_What needs to be done_
From the text on food dates and leftovers below, list the titles of the books it names as favorite spend-and-save books.

Understand the best buy and use by dates
We can often be a bit sniffy about what we will and won’t eat and we all have our reasons. You only have to think about how you feel about ‘wonky veg’ and the perfectly formed packet veg...
In tricky times like these, you might need to be a bit more flexible about what you put on the table, while obviously also keeping your family safe! Today I want to take a tour of the best by and use by dates that appear on foods.
First, if it’s fresh, refrigerated produce like meat of fish, take more care over this. You can usually smell milk or cream that has turned but it’s harder with animal produce (personal view).
‘Best by’ is an indication from the manufacturer of when the food is at its best.
‘Use by’ may refer to the date beyond which it might go bad.
'Feel free to ignore the ‘best by’ date but be cautious with ‘use by’.
Don’t forget, freeze anything (divided into portions, if necessary) before the ‘use by’ date.
I am more cautious with meat and fish ‘use by’ dates. Anything else, and the sniff test comes into play. Does it smell like it should?
‘Best by’ dates on spices – give it a sniff. Consider if it’s past that date, it’s contribution to a meal might be diminished but there will still be life in it! These kinds of products rarely have use by dates. I don’t suppose anyone was killed by out-of-date cumin!
Portion control
It might be that you want to cook up a full packet of whatever you have bought – let’s say meat – and reserve the rest for leftovers. Well done.
It might equally be that you only want to use part of the packet in tonight’s meal. Do not be that person (and I will admit that I have let things go to waste before) that keeps the leftover chicken breast so long that it cannot be safely eaten. When you buy meat, consider dividing up large packets into portions – some for the fridge, some for the freezer.
This is one of the best tools I know for figuring out how much to cook of something. I seem to find it nigh-on impossible to work out how much pasta is right. It’s either too little or way too much. This helps – the Love Food Hate Waste portion calculator, which will help you get the amount pretty much right. https://lovefoodhatewaste.com/portion-planner?
What to do with leftovers?
You might be a person who is used to using up leftovers or you might not be. Either way, our current circumstances mean that it will be helpful to get good at this (plus think of the cash you’ll save). Today I want to share some of my favourite resources to help:
Love Food Hate Waste has stacks of interesting ideas to try - https://lovefoodhatewaste.com/recipes
Tesco Real Food has some great ideas for common ingredients - https://realfood.tesco.com/clever-ways-to-use-up-leftovers.html
Some of my favourite spend-and-save books are these:
Economy Gastronomy by Allegra McEvedy & Paul Merrett
Save with Jamie by Jamie Oliver
Eat, Shop, Save by Dale Pinnock
Eat Well for Less (various different books) by Greg Wallace & Chris Bavin
I’m often told in clinic that it’s easier to stick to eating healthily, when they are not at work. If working from home or whatever NOW is a really great time to get your house in order when it comes to eating well. You might not be able to anything else right now – like go out! – but you can start to think about cooking from scratch. Let’s find something positive to take from this.
Could you go veggie?
Unless you’ve been living under a stone for the last few years, it can’t have escaped your notice that being vegan, vegetarian or at least mostly meat free has been big news. Eschewing meat in favour of veggie alternatives has also been huge in the recipe book business, and glamorous protagonists include (Deliciously) Ella Woodward and Madeline Shaw.
Now there’s perhaps even more reason to do this. Eating plant-based sources of protein is much cheaper than eating animal sources of protein like meat. By veggie protein, I mean things like tofu, miso and tempeh, buckwheat, quinoa (say ‘keen-wa’), peas and beans, lentils, chickpeas, nuts and nut butters, seeds and seed butters, including flaxseeds, chia seeds, hemp, pumpkin and sesame seeds, and tahini.
Some of the greatest dishes known to man are the ‘peasant dishes’ some cultures grew up with: beans on toast, rice and peas (beans), lentils (dahl) and rice.

_Supplied data_
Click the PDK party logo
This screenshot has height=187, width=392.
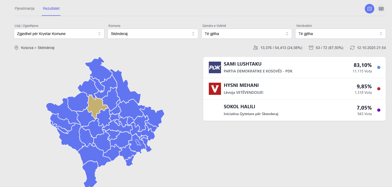pos(215,67)
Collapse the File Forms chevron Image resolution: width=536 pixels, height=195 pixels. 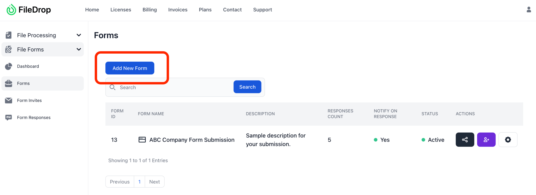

_Worked solution_
Economy Gastronomy
Save with Jamie
Eat, Shop, Save
Eat Well for Less